PEOPLE VS ENDINO GR 133026
WON the admission of the accused in front of the media constitutes extrajudicial confession? (they killed the new
boyfriend of endinos ex gf)
NO. The court a quo's admission of accused-appellant's videotaped confession, we find such admission proper. The
interview was recorded on video and it showed accused-appellant unburdening his guilt willingly, openly and publicly in
the presence of newsmen. Such confession does not form part of custodial investigation as it was not given to police
officers but to media men in an attempt to elicit sympathy and forgiveness from the public. Besides, if he had indeed been
forced into confessing, he could have easily sought succor from the newsmen who, in all likelihood, would have been
sympathetic with him. Furthermore, accused, in his TV interview (Exh. H), freely admitted that he had stabbed Dennis
Aquino, and that Edward Endino had shot him (Aquino). There is no showing that the interview of accused was coerced or
against his will. Hence, there is basis to accept the truth of his statements therein.
PEOPLE VS BASE GR 109773
WON the extrajudicial statement was made voluntarily by accused:
YES. The said statement is replete with details which only one who has an intricate knowledge thereof can supply. It
remains only to note that the extrajudicial statements of Romeo Jabil and Rufo Llenarasas are replete with details and
they corroborate and complement each other so substantially that it is very difficult to suppose that the statements had
been merely derived from the creative imagination of the police officers involved. The confessions, in other words, have
the ring of truth about them.
When, as in this case, "[a]n extrajudicial statement satisfies the requirements of the Constitution, it constitutes evidence of
a high order because of the strong presumption that no person of normal mind would deliberately and knowing confess to
a crime unless prompted by truth and conscience. The defense has the burden of proving that it was extracted by means
of force, duress, promise or reward."

Unfortunately for accused-appellant, he failed to overcome to overwhelming
prosecution evidence to the contrary.
PEOPLE VS ANDAN GR 116437
WON the extrajudicial confession made by accused to the Mayor and the media admissible as evidence?
YES. It cannot be successfully claimed that appellant's confession before the mayor is inadmissible. It is true that a
municipal mayor has "operational supervision and control" over the local police and may arguably be deemed a law
enforcement officer for purposes of applying Section 12 (1) and (3) of Article III of the Constitution. However, appellant's
confession to the mayor was not made in response to any interrogation by the latter. In fact, the mayor did not question
appellant at all. No police authority ordered appellant to talk to the mayor. It was appellant himself who spontaneously,
freely and voluntarily sought the mayor for a private meeting. The mayor did not know that appellant was going to confess
his guilt to him.

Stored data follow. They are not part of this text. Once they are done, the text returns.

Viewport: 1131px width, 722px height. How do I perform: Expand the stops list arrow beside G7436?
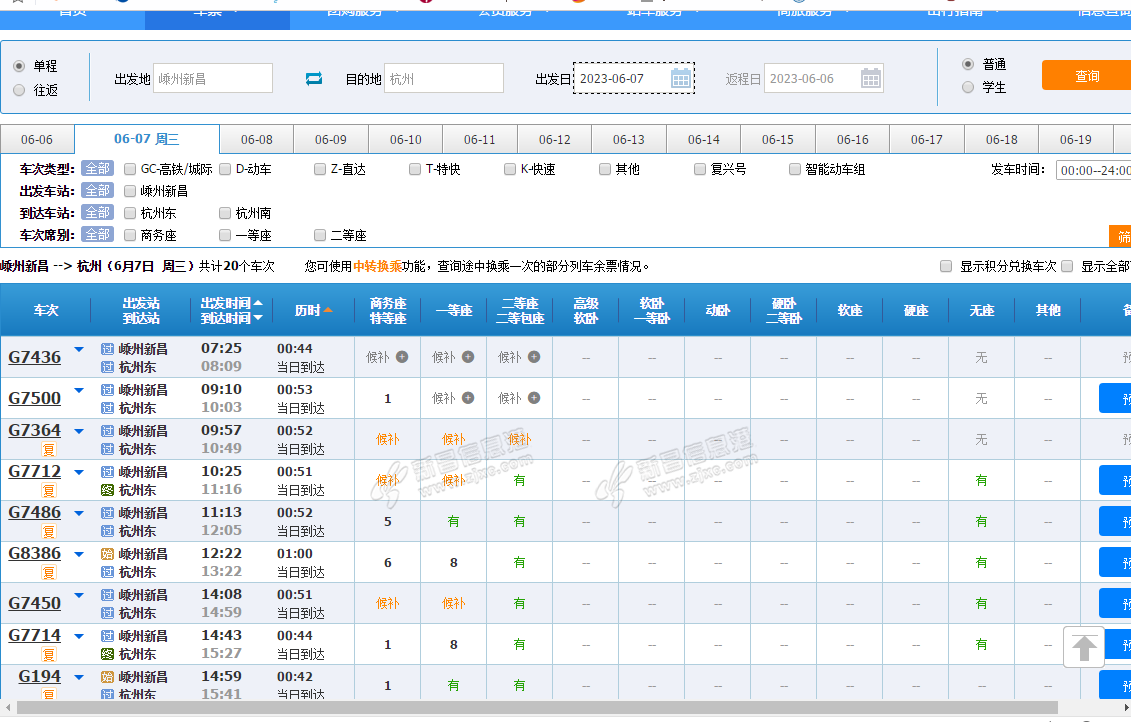coord(79,349)
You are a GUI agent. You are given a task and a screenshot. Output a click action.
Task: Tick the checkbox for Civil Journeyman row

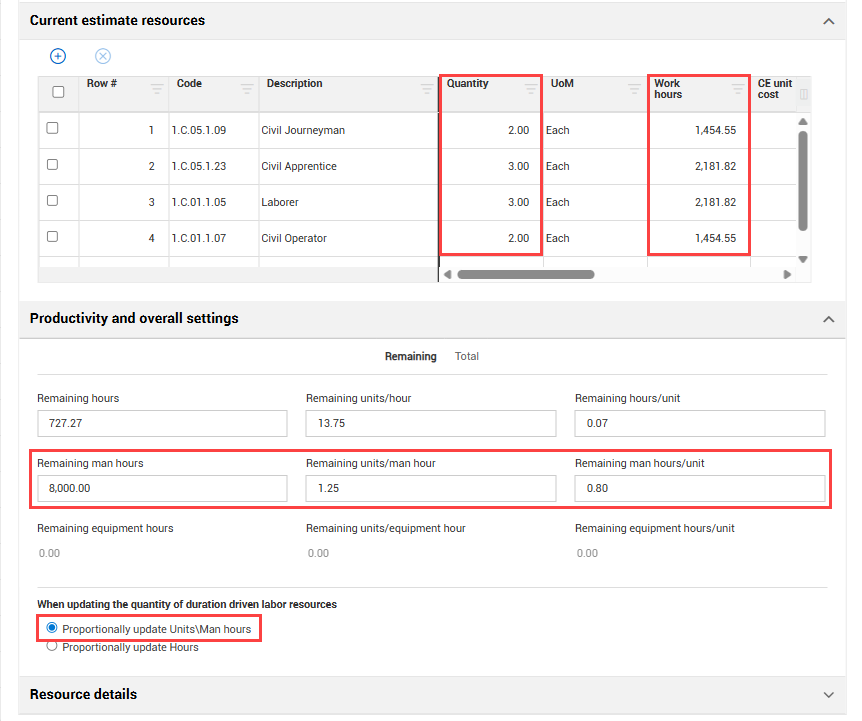click(x=53, y=129)
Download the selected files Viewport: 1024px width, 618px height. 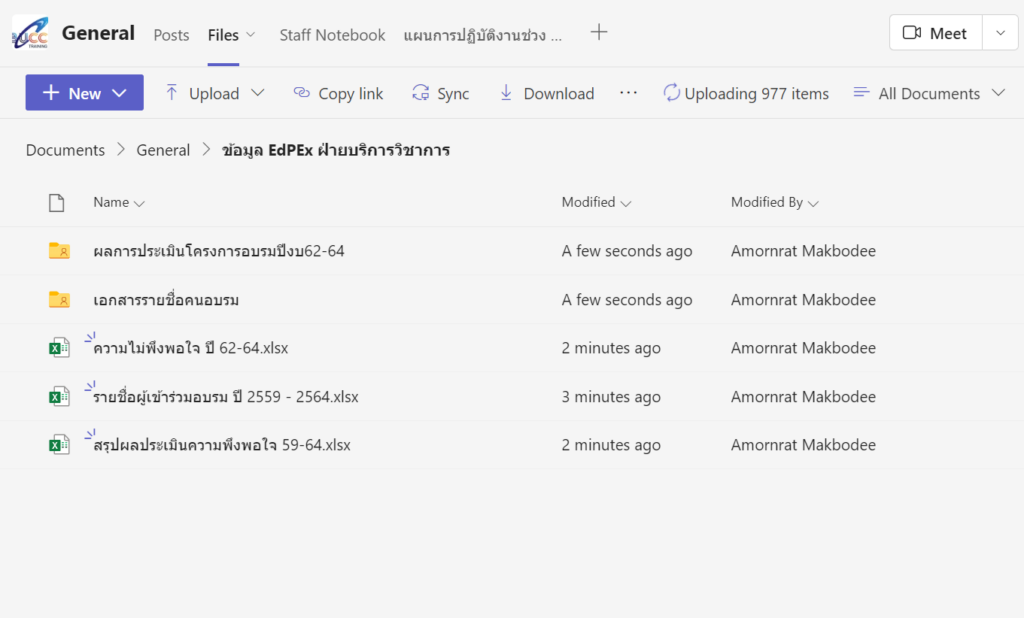pos(546,93)
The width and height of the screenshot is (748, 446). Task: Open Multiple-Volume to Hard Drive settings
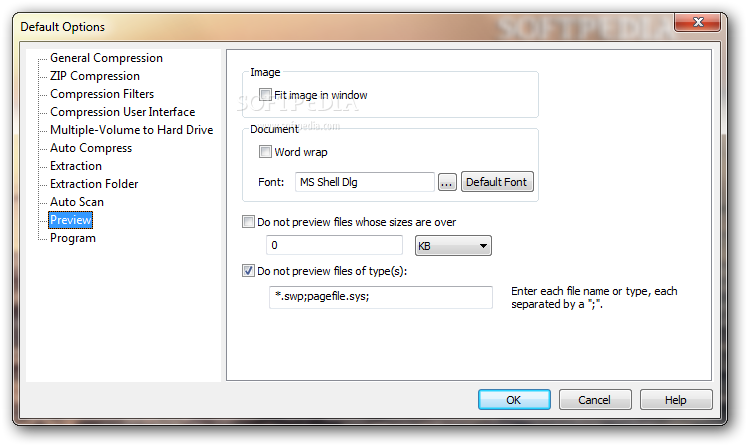tap(131, 130)
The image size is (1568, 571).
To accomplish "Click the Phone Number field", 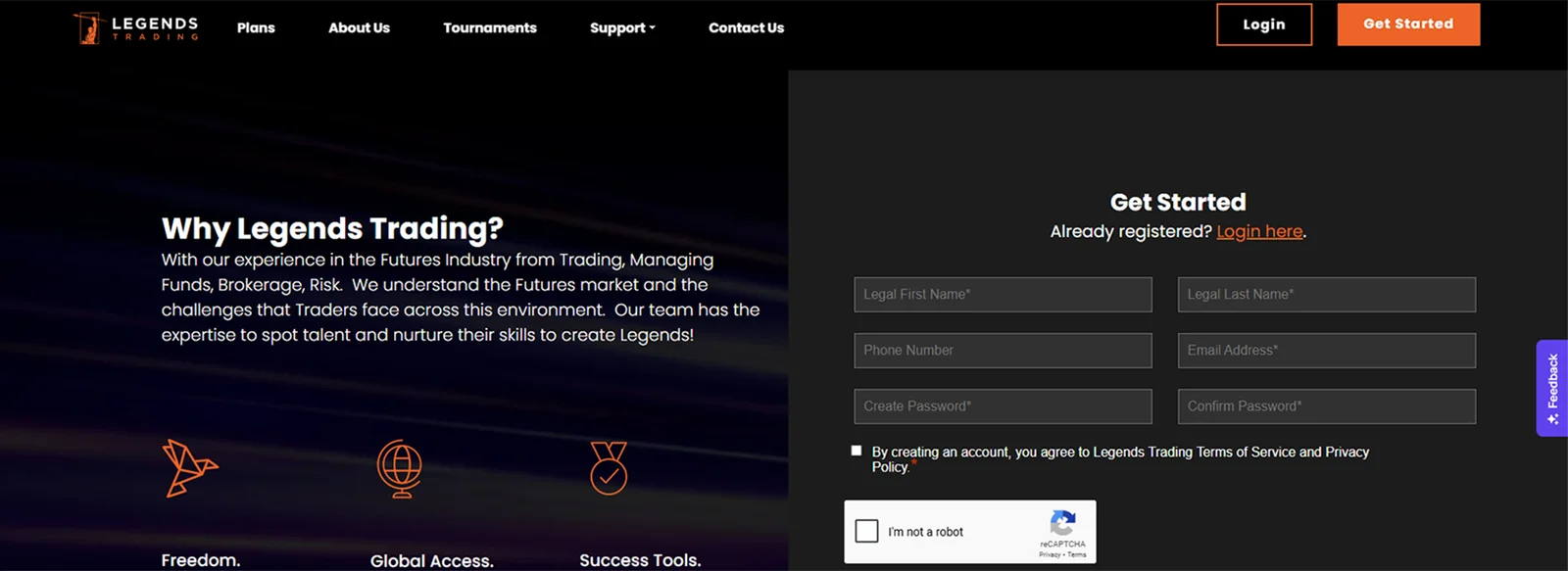I will coord(1003,351).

When appellant talked with the mayor as a confidant and not as a law enforcement officer, his
uncounselled confession to him did not violate his constitutional rights. Thus, it has been held that the constitutional
procedures on custodial investigation do not apply to a spontaneous statement, not elicited through questioning by the
authorities, but given in an ordinary manner whereby appellant orally admitted having committed the crime. What the
Constitution bars is the compulsory disclosure of incriminating facts or confessions. The rights under Section 12 are
guaranteed to preclude the slightest use of coercion by the state as would lead the accused to admit something false, not
to prevent him from freely and voluntarily telling the truth. Hence we hold that appellant's confession to the mayor was
correctly admitted by the trial court.
Appellant's confessions to the news reporters were given free from any undue influence from the police authorities. The
news reporters acted as news reporters when they interviewed appellant. They were not acting under the direction and
control of the police. They were there to check appellant's confession to the mayor. They did not force appellant to grant
them an interview and reenact the commission of the crime. In fact, they asked his permission before interviewing him.
They interviewed him on separate days not once did appellant protest his innocence. Instead, he repeatedly confessed
his guilt to them. He even supplied all the details in the commission of the crime, and consented to its reenactment. All hi s
confessions to the news reporters were witnessed by his family and other relatives. There was no coercive atmosphere in
the interview of appellant by the news reporters.
PEOPLE VS MAHINAY GR 122485
WON the extrajudicial confession of the accused is admissible as evidence?
YES. Accused Larry Mahinay during the custodial investigation and after having been informed of his constitutional rights
with the assistance of Atty. Restituto Viernes of the Public Attorney's Office voluntarily gave his statement admitting the
commission of the crime. Said confession of accused Larry Mahinay given with the assistance of Atty. Restituto Viernes is
believed to have been freely and voluntarily given. That accused did not complain to the proper authorities of any
maltreatment on his person. There is no clear proof of maltreatment and/or tortured in giving the statement. There were
no medical certificate submitted by the accused to sustain his claim that he was mauled by the police officers. There being
no evidence presented to show that said confession were obtained as a result of violence, torture, maltreatment,
intimidation, threat or promise of reward or leniency nor that the investigating officer could have been motivated to concoct
the facts narrated in said affidavit; the confession of the accused is held to be true, correct and freely or voluntarily given.






Notes:
The right to counsel begins from the time a person is taken into custody and placed under investigation for the
commission of a crime, i.e., when the investigating officer starts to ask questions to elicit information and/or
confession or admissions from the accused
There are two kinds of involuntary or coerced confessions treated in this constitutional provision: (1) those which
are the product of third degree methods such as torture, force, violence, threat, intimidation, which are dealt with
in paragraph 2 of III, and (2) those which are given without the benefit of Miranda warnings, which are the subject
of paragraph 1 of the same.
The independent counsel required by Art. III, ?12(1) cannot be a special counsel, public or private prosecutor,
municipal attorney, or counsel of the police whose interest is admittedly adverse to the accused.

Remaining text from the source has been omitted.